» **PROBLEM TO SOLVE**
Of the lines in the data below, write out exactly those from the one holding "[Reducir cantidad] (287, 1739)" through the one holding "[Compartir en WhatsApp] (635, 898)", both included.

Excerpts from a dataset:
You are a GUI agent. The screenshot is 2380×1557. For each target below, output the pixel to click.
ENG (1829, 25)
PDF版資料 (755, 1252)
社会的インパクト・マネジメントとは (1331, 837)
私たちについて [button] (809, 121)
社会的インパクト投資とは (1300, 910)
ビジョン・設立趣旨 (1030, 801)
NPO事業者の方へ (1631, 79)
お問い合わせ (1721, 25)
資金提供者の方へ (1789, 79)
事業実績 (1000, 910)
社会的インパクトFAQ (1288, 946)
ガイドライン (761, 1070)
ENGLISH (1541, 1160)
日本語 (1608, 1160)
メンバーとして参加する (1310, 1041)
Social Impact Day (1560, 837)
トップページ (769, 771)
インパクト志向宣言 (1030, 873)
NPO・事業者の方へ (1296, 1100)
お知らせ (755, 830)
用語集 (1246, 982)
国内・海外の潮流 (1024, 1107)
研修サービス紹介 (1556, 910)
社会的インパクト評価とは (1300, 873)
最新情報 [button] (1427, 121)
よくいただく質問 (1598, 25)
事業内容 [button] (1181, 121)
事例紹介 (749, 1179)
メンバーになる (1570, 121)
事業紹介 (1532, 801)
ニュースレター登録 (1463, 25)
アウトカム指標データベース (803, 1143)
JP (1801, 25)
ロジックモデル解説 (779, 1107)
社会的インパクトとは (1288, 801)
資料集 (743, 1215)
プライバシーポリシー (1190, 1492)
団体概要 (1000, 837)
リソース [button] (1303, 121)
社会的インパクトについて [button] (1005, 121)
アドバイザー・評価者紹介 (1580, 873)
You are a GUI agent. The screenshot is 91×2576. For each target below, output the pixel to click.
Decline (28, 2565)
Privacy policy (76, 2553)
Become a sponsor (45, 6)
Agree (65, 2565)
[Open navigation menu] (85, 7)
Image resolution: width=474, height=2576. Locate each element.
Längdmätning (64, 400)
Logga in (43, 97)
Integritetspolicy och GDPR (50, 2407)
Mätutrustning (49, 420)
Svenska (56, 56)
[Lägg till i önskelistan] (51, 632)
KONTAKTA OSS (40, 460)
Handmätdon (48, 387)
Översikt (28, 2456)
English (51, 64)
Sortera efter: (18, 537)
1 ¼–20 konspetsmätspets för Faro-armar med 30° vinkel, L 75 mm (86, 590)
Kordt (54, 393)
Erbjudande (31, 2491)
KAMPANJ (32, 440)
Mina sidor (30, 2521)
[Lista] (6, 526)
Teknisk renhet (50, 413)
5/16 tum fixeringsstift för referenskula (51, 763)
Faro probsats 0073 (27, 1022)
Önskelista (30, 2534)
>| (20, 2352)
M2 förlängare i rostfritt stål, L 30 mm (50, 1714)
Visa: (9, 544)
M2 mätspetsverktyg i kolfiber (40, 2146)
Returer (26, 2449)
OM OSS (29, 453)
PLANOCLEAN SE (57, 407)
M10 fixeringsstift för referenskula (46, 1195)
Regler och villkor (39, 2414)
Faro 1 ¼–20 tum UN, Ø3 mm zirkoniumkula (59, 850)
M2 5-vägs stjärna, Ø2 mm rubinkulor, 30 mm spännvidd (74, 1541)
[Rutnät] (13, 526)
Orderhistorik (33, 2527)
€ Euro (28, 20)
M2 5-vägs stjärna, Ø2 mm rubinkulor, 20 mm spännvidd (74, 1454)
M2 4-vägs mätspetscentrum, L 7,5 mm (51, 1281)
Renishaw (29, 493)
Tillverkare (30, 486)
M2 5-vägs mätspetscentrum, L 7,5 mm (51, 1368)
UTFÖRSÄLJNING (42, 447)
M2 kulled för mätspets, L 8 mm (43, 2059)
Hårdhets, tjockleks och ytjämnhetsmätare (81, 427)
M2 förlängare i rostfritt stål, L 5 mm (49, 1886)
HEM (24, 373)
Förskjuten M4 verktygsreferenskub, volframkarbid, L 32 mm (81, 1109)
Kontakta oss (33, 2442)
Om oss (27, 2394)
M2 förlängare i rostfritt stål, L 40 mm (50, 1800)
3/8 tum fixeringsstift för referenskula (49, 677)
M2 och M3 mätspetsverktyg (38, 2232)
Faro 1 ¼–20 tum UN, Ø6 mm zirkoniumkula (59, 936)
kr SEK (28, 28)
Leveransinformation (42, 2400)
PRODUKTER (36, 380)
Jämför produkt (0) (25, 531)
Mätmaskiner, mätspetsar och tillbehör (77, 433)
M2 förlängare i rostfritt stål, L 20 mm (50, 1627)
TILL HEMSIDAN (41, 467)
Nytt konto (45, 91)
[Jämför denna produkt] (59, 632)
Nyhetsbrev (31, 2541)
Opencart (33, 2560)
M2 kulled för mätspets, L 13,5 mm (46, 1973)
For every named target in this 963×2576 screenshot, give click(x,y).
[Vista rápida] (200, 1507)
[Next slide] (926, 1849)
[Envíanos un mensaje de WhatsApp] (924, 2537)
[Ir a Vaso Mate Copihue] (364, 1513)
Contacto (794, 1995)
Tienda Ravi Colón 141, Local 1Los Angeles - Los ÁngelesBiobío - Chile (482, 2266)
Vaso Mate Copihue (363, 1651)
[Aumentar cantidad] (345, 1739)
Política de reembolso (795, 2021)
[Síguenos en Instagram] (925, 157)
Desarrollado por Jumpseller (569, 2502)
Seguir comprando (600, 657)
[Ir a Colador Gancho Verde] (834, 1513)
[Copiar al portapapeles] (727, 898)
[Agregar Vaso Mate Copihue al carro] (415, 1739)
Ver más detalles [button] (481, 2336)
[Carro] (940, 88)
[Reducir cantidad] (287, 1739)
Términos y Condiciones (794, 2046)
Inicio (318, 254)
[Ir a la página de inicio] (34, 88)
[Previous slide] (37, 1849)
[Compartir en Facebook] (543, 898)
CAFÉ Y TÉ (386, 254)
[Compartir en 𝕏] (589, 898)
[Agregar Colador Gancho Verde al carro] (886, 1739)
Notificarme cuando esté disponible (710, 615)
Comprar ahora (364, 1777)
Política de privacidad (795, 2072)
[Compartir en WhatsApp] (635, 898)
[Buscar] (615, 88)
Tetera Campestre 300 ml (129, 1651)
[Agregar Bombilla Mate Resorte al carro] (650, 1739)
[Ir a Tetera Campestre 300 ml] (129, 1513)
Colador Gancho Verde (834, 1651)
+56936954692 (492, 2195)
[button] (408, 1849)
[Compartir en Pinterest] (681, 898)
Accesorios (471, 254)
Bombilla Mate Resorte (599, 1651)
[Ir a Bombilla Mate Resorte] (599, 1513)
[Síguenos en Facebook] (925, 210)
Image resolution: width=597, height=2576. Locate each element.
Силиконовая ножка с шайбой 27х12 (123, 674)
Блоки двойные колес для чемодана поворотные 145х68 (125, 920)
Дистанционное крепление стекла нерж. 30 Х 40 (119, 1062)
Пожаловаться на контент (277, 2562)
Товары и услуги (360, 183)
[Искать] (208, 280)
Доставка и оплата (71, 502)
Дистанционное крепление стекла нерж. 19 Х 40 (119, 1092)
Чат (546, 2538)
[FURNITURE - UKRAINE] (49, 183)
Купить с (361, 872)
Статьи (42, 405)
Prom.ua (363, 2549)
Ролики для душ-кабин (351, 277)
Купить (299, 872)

» **WRITTEN SOLUTION**
[Reducir cantidad] (287, 1739)
Términos y Condiciones (794, 2046)
Inicio (318, 254)
[Ir a la página de inicio] (34, 88)
[Previous slide] (37, 1849)
[Compartir en Facebook] (543, 898)
CAFÉ Y TÉ (386, 254)
[Compartir en 𝕏] (589, 898)
[Agregar Colador Gancho Verde al carro] (886, 1739)
Notificarme cuando esté disponible (710, 615)
Comprar ahora (364, 1777)
Política de privacidad (795, 2072)
[Compartir en WhatsApp] (635, 898)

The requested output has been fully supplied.